------ Provided material
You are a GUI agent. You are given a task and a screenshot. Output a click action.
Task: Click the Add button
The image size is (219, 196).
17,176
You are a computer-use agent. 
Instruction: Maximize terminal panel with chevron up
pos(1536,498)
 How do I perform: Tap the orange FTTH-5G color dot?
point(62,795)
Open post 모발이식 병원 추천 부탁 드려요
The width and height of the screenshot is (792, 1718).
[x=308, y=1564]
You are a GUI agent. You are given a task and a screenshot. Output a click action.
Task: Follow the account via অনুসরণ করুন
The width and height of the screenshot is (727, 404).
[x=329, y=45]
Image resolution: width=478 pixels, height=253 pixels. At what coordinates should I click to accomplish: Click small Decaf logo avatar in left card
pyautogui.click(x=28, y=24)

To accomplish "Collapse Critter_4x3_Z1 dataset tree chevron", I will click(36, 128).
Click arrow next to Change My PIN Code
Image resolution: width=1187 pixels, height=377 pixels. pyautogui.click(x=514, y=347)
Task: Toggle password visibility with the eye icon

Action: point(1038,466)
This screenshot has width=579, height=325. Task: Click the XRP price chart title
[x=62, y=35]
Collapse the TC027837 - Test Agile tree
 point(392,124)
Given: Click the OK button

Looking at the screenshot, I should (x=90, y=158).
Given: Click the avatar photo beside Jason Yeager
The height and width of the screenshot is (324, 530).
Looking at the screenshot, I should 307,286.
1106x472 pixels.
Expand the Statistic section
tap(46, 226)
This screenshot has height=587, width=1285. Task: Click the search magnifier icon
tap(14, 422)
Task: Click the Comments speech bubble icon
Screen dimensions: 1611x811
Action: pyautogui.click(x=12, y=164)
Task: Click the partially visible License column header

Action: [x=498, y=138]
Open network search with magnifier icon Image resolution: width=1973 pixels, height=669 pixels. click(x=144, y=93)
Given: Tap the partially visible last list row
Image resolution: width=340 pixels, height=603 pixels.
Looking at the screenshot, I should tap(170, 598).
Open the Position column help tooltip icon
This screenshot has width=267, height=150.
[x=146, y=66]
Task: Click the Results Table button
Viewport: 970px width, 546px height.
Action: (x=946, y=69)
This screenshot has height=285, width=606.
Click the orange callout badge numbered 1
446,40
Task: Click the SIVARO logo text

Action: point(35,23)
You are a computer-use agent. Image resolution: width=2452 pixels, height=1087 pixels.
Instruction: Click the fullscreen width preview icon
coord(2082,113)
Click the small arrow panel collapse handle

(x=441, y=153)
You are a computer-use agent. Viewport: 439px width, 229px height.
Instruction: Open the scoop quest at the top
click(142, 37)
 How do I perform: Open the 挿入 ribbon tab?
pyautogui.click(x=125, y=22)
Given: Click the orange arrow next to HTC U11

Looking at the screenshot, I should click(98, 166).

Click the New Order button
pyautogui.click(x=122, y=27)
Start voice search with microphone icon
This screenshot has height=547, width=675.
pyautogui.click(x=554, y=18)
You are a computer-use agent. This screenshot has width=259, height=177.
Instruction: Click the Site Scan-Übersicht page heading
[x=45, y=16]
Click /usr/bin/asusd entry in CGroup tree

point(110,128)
------------
Directions for this task: Show each line of the rows above that contains the word "magnifier". The match is case-sensitive.

Correct output:
This screenshot has height=587, width=1285. Task: Click the search magnifier icon
Open network search with magnifier icon Image resolution: width=1973 pixels, height=669 pixels. click(x=144, y=93)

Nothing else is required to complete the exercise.